84th BS Grosseto, Italy. A-20J, K, & G models, and one A-26.
270# Frag bombs on wing bomb racks. Moscona Hills in background.


L-R: Ralph Pumo, Bottom Gunner. Cliff Branstad, Pilot. That’s me in the Khaki’s, Bombardier. Charles Norwood, Turret Gunner. A-26 Invader. End of war. Can see part of our 84th BS Insignia, the Rosi Diavoli, “Red Devil” on side of ship. My pilot, Clifford Branstad, from Thompson, Iowa, and I joined together at Florence, SC, after being at Columbia, SC, awaiting assignment. We learned together with our gunners and we all traveled to Italy on a Liberty Ship. When the war was over, I returned to New York City on another Liberty Ship, while Cliff flew an A26 back to the US. He had a scare coming home. Was in a flight of 3 ships and ran into weather and got separated. Then his radio quit and he was over the ocean looking for South America, and lost. He finally made land fall and turned in a direction he felt was correct, looking for a river and a town and an airfield, being low on fuel. Said he saw what looked right and without contact with the tower just flew in and landed, and it happened that he was in the right place. The rest of his trip we never discussed.


Night mission briefing, Grosseto Italy. Can see my pilot Cliff Branstad and me in pic. This pic also in the “Photographic History of the 47th Bomb Group”, #272 of 300 pic collection on this website.


That’s me in an A-26 at the Norden bombsight.


My jacket. We had a great artist who followed us to Grosseto from Rosignano, as I recall, and he would paint with oil on our airplanes, footlockers, and jackets. Don’t recall his name. We had the A-20 painted on our jackets with some song title. Mine was “When Day Is Done”, which was related to our night flying. I still have that jacket in my closet. “Becky” was a pet name for a young lady I had met at Centenary College, here in Shreveport LA, while I was an aviation student. Her name was Margaret Phillips. Margaret and I married August 9, 1946 and are still friends and sweethearts – some 64 years later. The jacket was very warm and comfortable – much more so than the leather A2 I had.

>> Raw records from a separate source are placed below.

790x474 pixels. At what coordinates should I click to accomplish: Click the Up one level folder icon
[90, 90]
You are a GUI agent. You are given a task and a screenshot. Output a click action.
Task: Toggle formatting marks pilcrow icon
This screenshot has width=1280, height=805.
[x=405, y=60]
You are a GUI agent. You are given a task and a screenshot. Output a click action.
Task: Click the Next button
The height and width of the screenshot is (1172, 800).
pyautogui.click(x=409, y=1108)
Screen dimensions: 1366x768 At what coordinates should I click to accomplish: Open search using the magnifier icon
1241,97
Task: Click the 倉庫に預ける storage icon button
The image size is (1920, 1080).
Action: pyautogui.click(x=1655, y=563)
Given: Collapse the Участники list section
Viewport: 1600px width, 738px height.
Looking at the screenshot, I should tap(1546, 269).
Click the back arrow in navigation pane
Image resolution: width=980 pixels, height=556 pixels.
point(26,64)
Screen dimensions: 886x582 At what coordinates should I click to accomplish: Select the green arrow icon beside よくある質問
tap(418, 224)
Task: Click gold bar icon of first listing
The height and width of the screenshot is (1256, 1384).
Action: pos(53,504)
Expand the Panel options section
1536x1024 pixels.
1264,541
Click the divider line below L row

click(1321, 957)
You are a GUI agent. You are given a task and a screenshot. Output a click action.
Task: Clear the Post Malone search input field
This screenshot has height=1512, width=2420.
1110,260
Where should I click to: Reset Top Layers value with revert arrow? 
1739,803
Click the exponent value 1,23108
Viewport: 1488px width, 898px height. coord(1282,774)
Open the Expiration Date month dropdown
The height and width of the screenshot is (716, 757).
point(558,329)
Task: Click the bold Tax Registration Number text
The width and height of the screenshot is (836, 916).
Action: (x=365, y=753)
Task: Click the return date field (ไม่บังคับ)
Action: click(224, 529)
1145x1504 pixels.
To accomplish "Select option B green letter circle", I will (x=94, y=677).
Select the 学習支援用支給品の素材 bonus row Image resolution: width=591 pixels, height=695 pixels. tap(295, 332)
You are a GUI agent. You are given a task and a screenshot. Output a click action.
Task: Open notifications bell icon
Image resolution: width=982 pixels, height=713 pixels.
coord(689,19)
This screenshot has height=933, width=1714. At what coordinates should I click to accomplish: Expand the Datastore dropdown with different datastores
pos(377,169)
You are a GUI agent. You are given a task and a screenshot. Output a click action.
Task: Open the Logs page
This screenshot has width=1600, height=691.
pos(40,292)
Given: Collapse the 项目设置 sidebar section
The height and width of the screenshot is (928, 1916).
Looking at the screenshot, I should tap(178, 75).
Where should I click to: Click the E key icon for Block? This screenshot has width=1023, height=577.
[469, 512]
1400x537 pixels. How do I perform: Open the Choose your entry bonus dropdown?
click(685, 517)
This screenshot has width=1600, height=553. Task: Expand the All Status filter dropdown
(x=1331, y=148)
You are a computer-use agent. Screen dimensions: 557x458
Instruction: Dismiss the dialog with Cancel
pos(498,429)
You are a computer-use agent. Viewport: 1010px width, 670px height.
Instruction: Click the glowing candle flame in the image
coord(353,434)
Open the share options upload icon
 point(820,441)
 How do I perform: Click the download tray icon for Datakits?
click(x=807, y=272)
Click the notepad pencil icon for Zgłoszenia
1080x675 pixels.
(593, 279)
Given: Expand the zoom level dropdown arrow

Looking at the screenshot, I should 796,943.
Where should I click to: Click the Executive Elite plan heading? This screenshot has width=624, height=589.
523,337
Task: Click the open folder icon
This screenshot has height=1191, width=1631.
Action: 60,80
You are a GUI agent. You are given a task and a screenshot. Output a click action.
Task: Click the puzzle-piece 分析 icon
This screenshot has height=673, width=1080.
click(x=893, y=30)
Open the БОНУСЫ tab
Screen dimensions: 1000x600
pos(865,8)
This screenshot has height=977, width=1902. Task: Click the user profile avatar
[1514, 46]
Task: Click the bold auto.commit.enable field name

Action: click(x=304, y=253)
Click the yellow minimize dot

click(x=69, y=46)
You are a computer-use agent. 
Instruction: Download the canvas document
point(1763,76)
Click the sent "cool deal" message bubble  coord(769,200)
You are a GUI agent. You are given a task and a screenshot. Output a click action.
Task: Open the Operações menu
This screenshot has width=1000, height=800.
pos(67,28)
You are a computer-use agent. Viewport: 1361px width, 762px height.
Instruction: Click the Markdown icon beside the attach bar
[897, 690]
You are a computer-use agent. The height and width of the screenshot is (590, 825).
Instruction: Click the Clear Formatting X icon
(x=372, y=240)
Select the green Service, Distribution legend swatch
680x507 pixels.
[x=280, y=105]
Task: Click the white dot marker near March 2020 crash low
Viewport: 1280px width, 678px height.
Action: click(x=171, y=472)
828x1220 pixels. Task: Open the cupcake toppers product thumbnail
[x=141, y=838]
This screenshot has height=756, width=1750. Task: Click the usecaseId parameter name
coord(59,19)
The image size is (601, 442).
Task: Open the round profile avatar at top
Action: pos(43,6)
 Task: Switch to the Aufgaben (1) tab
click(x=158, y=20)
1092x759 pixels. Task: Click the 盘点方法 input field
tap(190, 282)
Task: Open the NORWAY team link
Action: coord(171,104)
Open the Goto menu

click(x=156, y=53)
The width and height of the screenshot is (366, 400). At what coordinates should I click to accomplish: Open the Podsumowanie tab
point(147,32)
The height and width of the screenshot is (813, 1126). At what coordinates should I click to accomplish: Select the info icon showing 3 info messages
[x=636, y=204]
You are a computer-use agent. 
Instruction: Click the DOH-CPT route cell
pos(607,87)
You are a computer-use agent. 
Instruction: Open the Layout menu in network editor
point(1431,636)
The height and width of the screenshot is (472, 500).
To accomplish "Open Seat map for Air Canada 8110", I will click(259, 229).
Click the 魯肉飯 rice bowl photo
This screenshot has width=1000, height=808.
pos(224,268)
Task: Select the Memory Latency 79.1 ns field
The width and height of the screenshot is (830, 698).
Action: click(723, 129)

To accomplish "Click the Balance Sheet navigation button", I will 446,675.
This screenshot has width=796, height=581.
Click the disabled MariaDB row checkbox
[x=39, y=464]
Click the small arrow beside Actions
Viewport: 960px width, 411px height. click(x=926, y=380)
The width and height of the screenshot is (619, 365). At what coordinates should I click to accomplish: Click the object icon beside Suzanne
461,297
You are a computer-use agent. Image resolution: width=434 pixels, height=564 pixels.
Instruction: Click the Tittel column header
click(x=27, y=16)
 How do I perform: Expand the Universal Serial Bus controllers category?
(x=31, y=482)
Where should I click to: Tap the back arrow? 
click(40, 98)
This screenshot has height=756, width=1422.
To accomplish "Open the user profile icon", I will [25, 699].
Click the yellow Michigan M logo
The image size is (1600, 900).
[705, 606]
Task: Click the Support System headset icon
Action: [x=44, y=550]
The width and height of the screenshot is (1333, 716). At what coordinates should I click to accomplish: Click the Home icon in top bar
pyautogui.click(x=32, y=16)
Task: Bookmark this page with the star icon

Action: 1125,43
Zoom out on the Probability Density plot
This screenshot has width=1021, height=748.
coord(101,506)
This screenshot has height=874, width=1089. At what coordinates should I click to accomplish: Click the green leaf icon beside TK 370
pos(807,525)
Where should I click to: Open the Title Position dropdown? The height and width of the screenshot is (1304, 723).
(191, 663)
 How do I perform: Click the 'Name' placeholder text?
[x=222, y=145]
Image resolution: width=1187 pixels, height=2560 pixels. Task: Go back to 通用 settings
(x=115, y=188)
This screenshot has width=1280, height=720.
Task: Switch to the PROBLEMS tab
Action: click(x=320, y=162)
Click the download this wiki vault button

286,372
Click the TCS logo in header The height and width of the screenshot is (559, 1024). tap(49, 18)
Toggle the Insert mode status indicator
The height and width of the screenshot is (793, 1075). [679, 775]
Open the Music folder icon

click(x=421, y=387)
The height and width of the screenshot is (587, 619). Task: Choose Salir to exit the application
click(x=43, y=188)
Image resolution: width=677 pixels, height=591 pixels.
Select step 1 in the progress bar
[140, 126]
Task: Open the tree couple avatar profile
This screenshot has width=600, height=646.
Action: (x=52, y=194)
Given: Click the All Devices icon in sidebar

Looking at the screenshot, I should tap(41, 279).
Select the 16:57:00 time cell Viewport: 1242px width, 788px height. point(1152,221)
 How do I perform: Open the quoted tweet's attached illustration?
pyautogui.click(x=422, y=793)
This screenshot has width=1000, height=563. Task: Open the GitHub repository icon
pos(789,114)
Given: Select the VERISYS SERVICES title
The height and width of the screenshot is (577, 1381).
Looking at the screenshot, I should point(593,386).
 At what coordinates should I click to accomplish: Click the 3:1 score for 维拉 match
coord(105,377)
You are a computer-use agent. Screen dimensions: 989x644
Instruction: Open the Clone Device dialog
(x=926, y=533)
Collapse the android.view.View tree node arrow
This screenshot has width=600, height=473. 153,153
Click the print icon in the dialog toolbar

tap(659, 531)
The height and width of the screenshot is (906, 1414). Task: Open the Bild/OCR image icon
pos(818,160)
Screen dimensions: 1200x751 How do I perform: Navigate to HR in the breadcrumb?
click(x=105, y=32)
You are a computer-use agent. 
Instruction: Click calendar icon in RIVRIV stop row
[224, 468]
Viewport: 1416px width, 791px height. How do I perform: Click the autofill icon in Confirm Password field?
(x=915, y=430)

Myself in hat with Charles Norwood, our gunner, at his tent location at the airfield.
Charles is from North Carolina.


Here, my mission listings certificate. I was a member of the 84th Squadron from November 1944 and returned in June 1945 to North Carolina for discharge. Took off on 41 missions at night and completed 38 of them. Had various reasons to abort the three. “Dry Run” means you did not cross the bomb line into enemy territory, so did not get credit for those missions. I was a Bombardier and flew with Cliff Branstad on all missions. We are still friends and stay in touch.


Same.


Part of aerial navigation map of Grosseto area.